Target pointing data:
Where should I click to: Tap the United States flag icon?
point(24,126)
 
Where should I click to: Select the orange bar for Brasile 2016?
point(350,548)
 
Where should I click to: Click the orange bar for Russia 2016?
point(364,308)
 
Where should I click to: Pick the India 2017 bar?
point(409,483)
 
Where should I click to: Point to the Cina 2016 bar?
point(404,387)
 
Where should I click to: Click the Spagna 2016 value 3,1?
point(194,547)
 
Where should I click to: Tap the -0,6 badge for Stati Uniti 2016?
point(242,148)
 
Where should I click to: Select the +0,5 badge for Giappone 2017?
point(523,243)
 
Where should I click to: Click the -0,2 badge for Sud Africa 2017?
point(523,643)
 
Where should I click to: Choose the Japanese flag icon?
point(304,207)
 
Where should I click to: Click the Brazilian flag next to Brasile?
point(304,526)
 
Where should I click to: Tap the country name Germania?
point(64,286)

→ **PROBLEM TO WORK ON**
Rewrite the records above with "orange bar" swapped for "yellow bar" wherever it occurs. Keep everything else the same.

→ **TASK RESULT**
Where should I click to: Tap the United States flag icon?
point(24,126)
 
Where should I click to: Select the yellow bar for Brasile 2016?
point(350,548)
 
Where should I click to: Click the yellow bar for Russia 2016?
point(364,308)
 
Where should I click to: Pick the India 2017 bar?
point(409,483)
 
Where should I click to: Point to the Cina 2016 bar?
point(404,387)
 
Where should I click to: Click the Spagna 2016 value 3,1?
point(194,547)
 
Where should I click to: Tap the -0,6 badge for Stati Uniti 2016?
point(242,148)
 
Where should I click to: Select the +0,5 badge for Giappone 2017?
point(523,243)
 
Where should I click to: Click the -0,2 badge for Sud Africa 2017?
point(523,643)
 
Where should I click to: Choose the Japanese flag icon?
point(304,207)
 
Where should I click to: Click the Brazilian flag next to Brasile?
point(304,526)
 
Where should I click to: Tap the country name Germania?
point(64,286)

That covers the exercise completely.